Available records:
+++
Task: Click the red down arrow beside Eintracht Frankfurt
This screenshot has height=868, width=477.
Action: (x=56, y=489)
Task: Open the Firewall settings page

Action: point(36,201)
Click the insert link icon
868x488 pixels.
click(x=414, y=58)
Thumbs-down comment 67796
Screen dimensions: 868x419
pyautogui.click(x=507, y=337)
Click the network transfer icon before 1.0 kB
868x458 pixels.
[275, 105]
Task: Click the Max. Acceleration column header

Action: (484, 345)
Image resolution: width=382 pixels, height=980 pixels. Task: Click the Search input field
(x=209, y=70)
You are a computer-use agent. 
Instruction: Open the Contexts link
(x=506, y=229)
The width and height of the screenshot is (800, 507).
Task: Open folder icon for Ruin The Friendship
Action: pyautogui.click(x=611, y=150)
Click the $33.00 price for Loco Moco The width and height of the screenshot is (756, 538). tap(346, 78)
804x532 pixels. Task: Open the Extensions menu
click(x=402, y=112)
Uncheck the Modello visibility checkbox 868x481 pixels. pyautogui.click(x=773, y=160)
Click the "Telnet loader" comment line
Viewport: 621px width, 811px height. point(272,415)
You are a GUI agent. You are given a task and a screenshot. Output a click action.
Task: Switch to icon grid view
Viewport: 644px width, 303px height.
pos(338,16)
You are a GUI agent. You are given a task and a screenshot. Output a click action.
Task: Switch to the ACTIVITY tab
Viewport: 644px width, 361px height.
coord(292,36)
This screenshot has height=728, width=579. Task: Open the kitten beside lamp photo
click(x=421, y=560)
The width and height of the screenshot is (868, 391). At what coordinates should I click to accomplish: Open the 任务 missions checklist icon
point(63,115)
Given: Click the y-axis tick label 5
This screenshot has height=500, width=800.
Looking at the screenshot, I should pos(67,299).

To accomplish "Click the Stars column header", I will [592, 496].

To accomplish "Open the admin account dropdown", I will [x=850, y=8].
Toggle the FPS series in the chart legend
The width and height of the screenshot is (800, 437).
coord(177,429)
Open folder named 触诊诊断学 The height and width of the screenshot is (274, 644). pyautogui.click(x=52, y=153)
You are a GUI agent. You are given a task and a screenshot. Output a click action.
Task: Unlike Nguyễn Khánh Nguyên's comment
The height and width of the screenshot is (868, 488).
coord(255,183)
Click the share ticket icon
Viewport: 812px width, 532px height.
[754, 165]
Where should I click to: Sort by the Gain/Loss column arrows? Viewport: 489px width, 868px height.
+++
What you return should be exactly the lines above, starting at the one with "The width and height of the screenshot is (800, 437)." and ending at the one with "Task: Unlike Nguyễn Khánh Nguyên's comment", and nothing else.

Solution to the problem:
The width and height of the screenshot is (800, 437).
coord(177,429)
Open folder named 触诊诊断学 The height and width of the screenshot is (274, 644). pyautogui.click(x=52, y=153)
You are a GUI agent. You are given a task and a screenshot. Output a click action.
Task: Unlike Nguyễn Khánh Nguyên's comment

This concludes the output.